Collected data:
_ _ _
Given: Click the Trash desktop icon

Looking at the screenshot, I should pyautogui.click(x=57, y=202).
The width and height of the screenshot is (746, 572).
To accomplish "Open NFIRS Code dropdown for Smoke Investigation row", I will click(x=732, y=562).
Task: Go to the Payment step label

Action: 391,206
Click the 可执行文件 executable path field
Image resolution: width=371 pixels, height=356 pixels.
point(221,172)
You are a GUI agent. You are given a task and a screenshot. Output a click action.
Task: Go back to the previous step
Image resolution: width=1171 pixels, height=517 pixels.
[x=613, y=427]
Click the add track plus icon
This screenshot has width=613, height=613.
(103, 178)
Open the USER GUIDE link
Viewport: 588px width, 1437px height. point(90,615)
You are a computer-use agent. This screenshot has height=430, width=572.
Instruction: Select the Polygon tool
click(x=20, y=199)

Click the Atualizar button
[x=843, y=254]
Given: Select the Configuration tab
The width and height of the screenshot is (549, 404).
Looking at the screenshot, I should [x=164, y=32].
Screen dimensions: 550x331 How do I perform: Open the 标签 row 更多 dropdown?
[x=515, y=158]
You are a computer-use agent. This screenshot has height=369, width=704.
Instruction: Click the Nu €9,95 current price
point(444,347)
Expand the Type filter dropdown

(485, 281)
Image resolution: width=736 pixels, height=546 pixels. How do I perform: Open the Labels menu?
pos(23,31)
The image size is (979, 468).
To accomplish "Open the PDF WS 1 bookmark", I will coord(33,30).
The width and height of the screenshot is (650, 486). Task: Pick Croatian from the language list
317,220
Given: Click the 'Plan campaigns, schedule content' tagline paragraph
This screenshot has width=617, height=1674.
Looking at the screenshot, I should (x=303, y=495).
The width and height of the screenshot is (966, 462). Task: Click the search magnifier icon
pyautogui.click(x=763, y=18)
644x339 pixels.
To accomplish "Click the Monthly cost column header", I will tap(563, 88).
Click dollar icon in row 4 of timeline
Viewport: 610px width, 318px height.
_ _ _
_ACTIVITY:_ The answer must be a single number: how many lines of the data include the string "will".

_YOUR SOLUTION:_ 3